The ceremony was a celebration of Russia and presented Putin’s version: a country with a rich and complex history emerging confidently from a rocky two decades and now capable of putting on a major international sports event.
Putin was front and center, accepting the invitation from Bach to open the games from his box high above the stadium floor. Earlier, he looked down as the real stars of the games — those athletes, dressed in winter wear of so many national colors to ward off the evening chill and a light man-made snow — walked onto a satellite image of the earth projected on the floor, the map shifting so the athletes emerged from their own country.
As always, Greece — the birthplace of Olympic competition — came first in the parade of nations. Five new teams, all from warm weather climates, joined the Winter Olympics for the first time. Togo’s flagbearer looked dumbstruck with wonder, but those veterans from the Cayman Islands had the style to arrive in shorts!
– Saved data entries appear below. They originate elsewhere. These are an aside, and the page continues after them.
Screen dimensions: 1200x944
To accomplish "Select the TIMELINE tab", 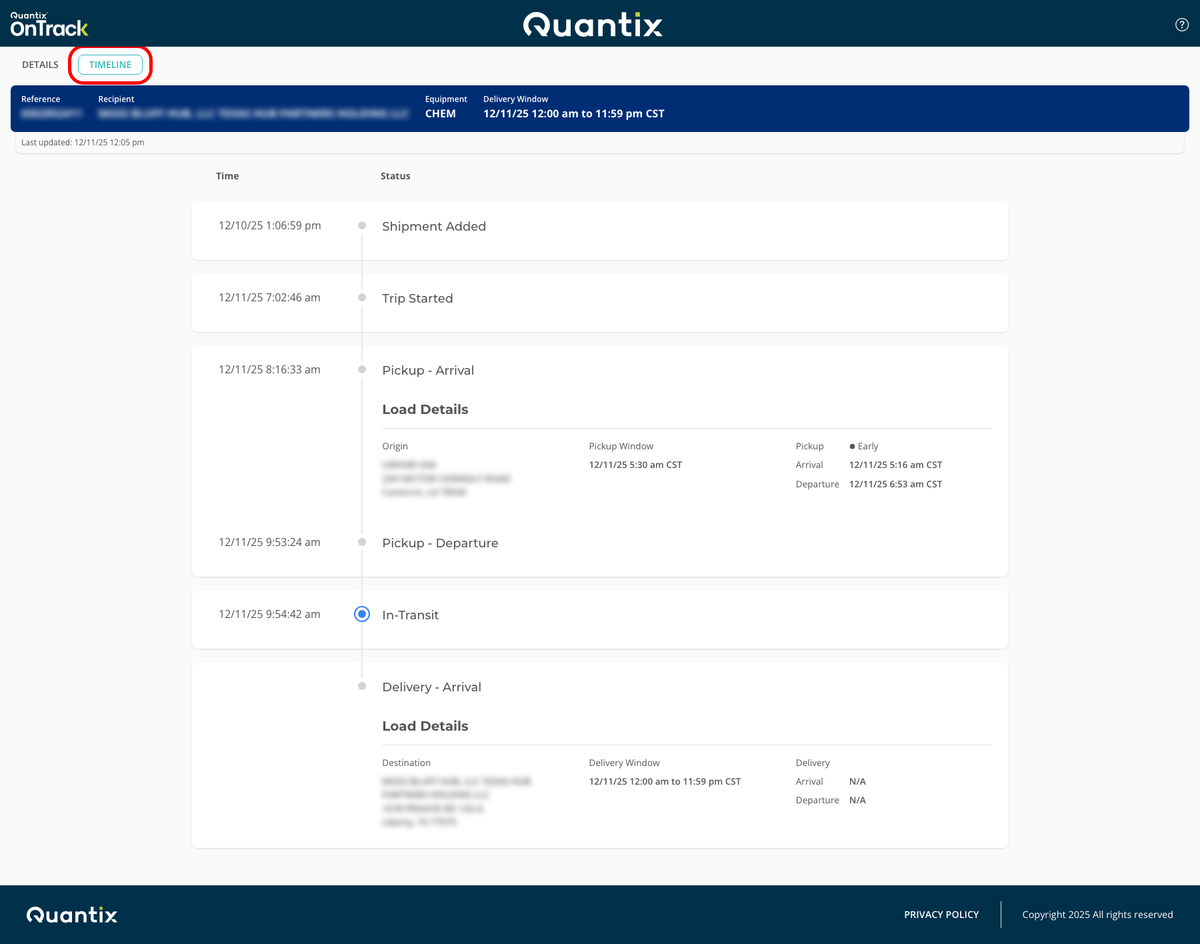I will (110, 64).
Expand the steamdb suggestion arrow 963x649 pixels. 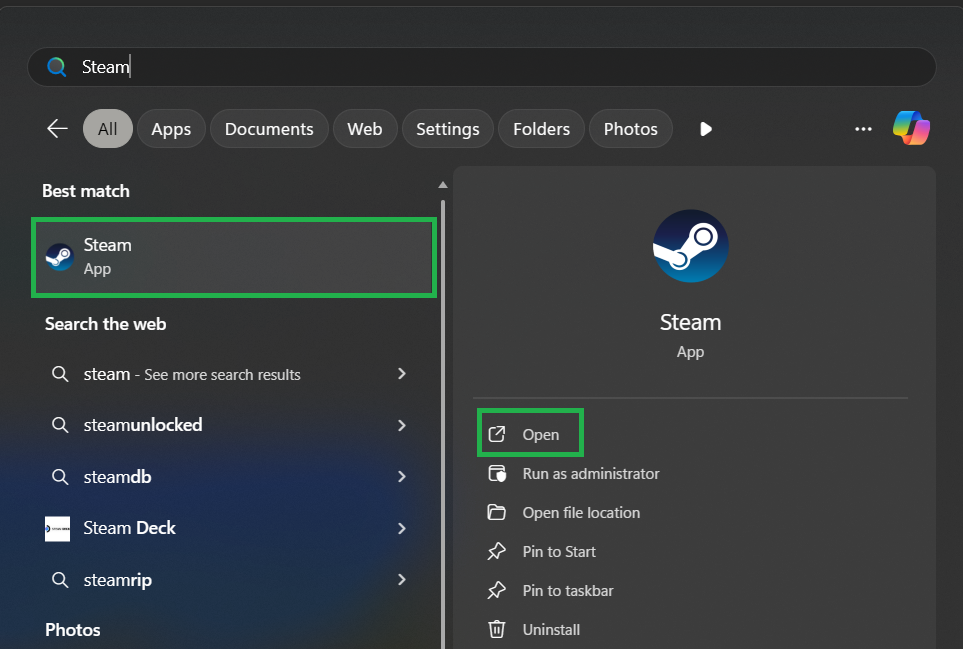click(402, 477)
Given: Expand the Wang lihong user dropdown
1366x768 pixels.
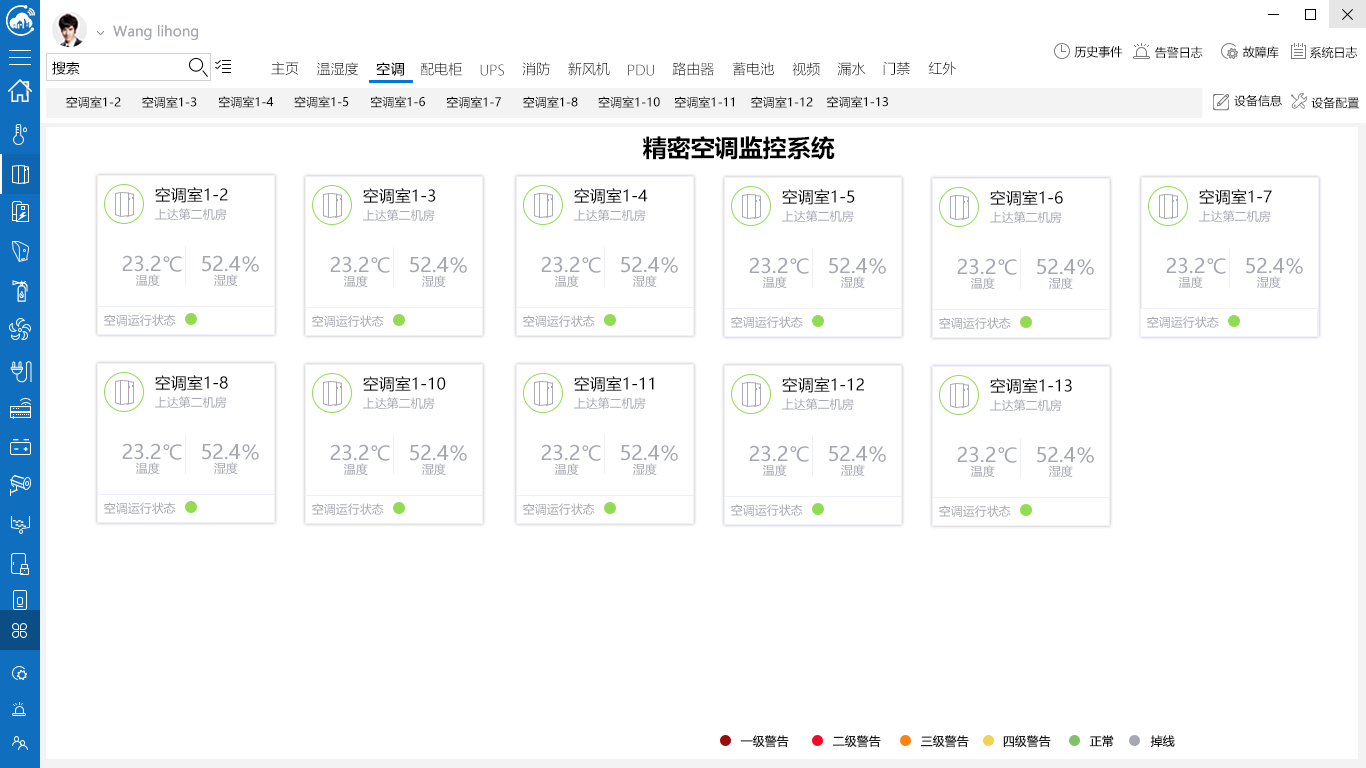Looking at the screenshot, I should click(100, 33).
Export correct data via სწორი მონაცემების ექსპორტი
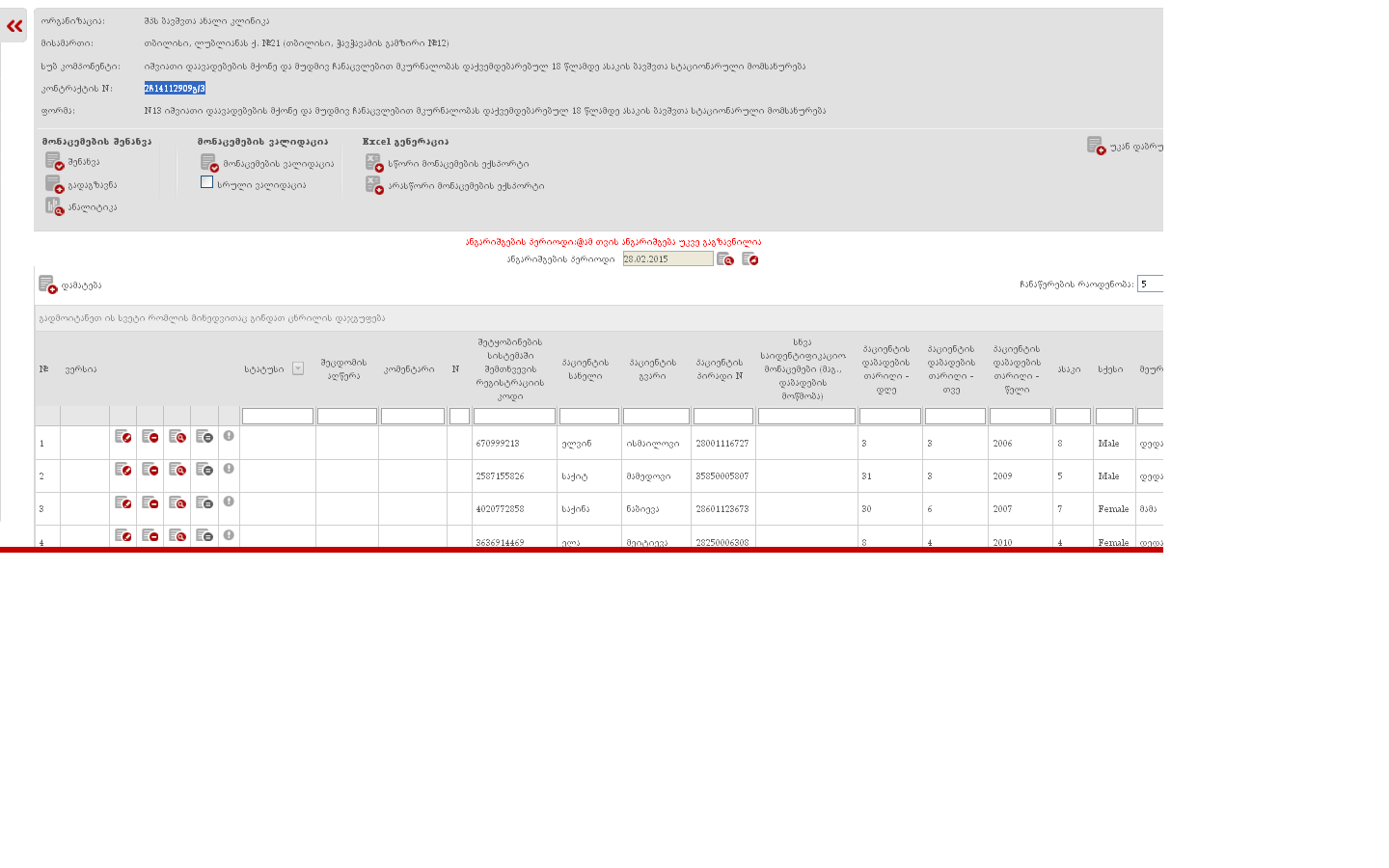 (374, 163)
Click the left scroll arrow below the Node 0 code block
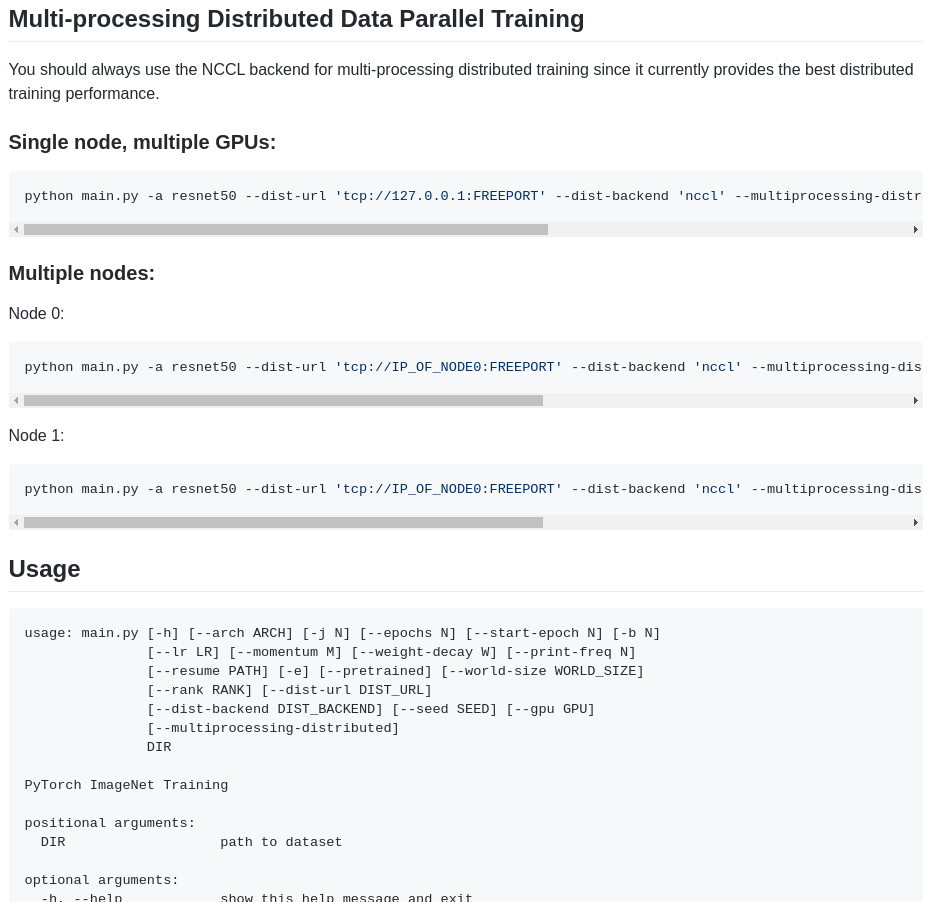Screen dimensions: 939x902 coord(16,400)
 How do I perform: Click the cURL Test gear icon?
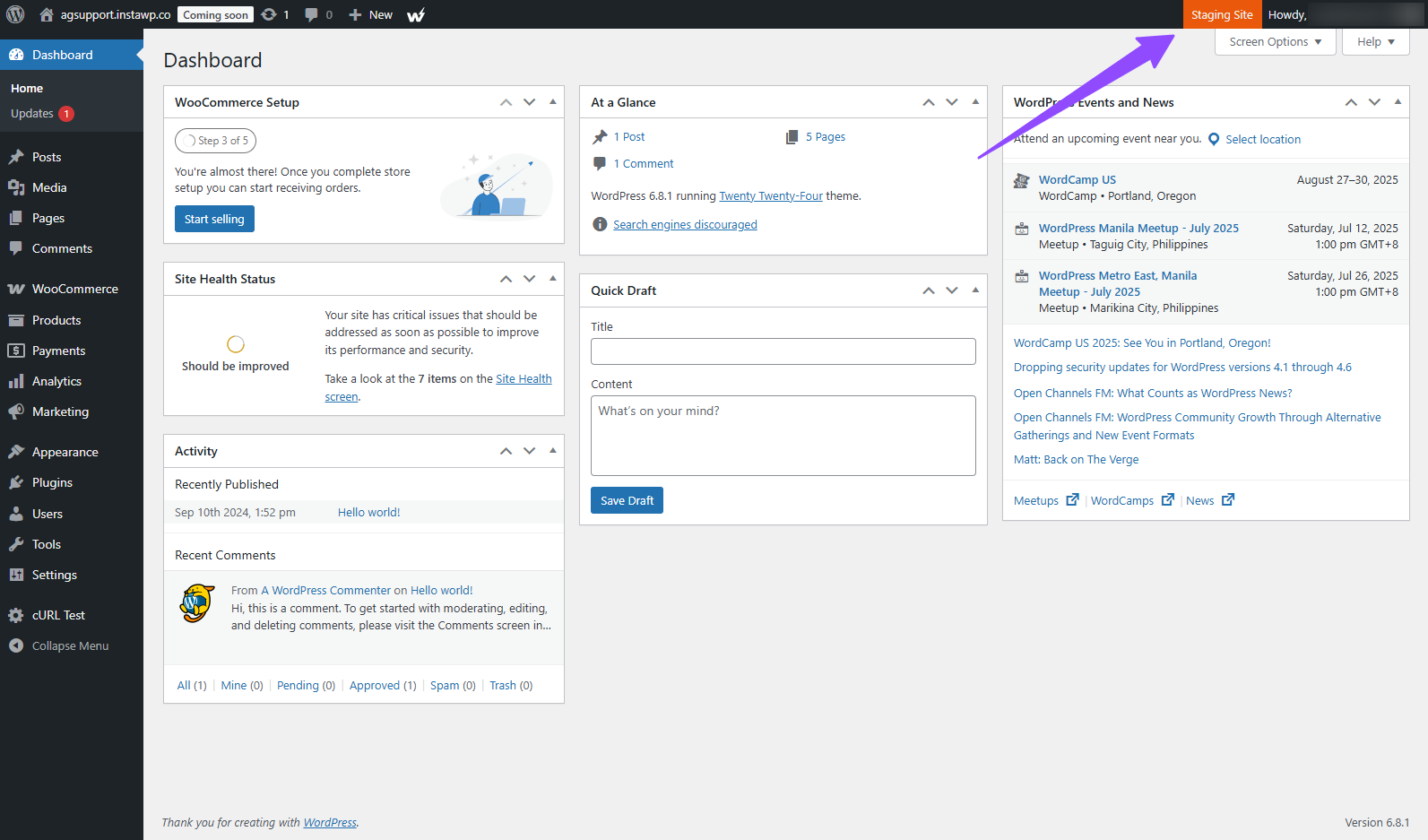pyautogui.click(x=16, y=615)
The smallest teams often earned the biggest cheers from the crowd of 40,000, with an enthusiastic three-person Venezuelan team winning roars of approval as flag bearer and alpine skier Antonio Pardo danced and jumped along to the electronic music.
Only neighboring Ukraine, scene of a tense and ongoing standoff between a pro-Russian president and Western-leaning protesters, could compete with those cheers.
That is, until the Russians arrived.
Walking in last to a thundering bass line that struggled to overcome the ovations from the hometown crowd, the Russians reveled in all the attention. Their feeling could perhaps best be summed up by Russian singers Tatu, whose hit "Not Gonna Get Us" accompanied them to their seats.
Russians place huge significance in the Olympics, carefully watching the medal count — their dismal performance in Vancouver four years ago is on the minds of many. These games are particularly important, as many Russians are still insecure about their place in the world after the end of the Cold War and the years since that have seen dominance of the United States and China.
Perhaps cuing on those feelings, it didn’t take long for the classic Russian pride to come shining through at the opening ceremony.
As Churikova rallied the crowd to scream "louder than ever," she told the fans in their cool blue seats their keepsakes from the night would last 1,000 years. When explaining the show would be hosted in English, French and Russian, she joked that it didn’t matter, because in Sochi, everyone "speaks every language in the world."
The moment of high pride came at the end, when Russian hockey great Vladislav Tretiak and three-time gold medalist Irina Rodnina joined hands to light the Olympic cauldron. He’s often called the greatest goaltender of all time by those who saw him play, she won 10 world pairs figure skating titles in a row.
That was how it ended. At the top, the show — and the games — cleared the first chance to focus on one of those issues Putin would prefer the world to avoid talking about during the next two weeks without so much as a wink.
The women in Tatu, who put on a lesbian act that is largely seen as an attention-getting gimmick, merely held hands during their performance on this night, stopping short of the groping and kissing of their past performances.
At the MTV awards in 2003, the duo performed with dozens of young women dressed in tightfitting schoolgirl uniforms that they stripped off in the end.
This time? Their lead-in act was the Red Army Choir MVD singing Daft Punk’s Grammy-winning "Get Lucky."
AP Sports Writers Stephen Wilson and Jon Krawczynski contributed to this report.